Output every line of the entries from the line containing "Instruction: Click the" through the last, exactly, with no other content.

Dataset records
════════════════
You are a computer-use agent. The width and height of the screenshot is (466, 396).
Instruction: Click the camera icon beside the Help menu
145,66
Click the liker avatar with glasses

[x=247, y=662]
════════════════
Finished task:
Instruction: Click the camera icon beside the Help menu
145,66
Click the liker avatar with glasses

[x=247, y=662]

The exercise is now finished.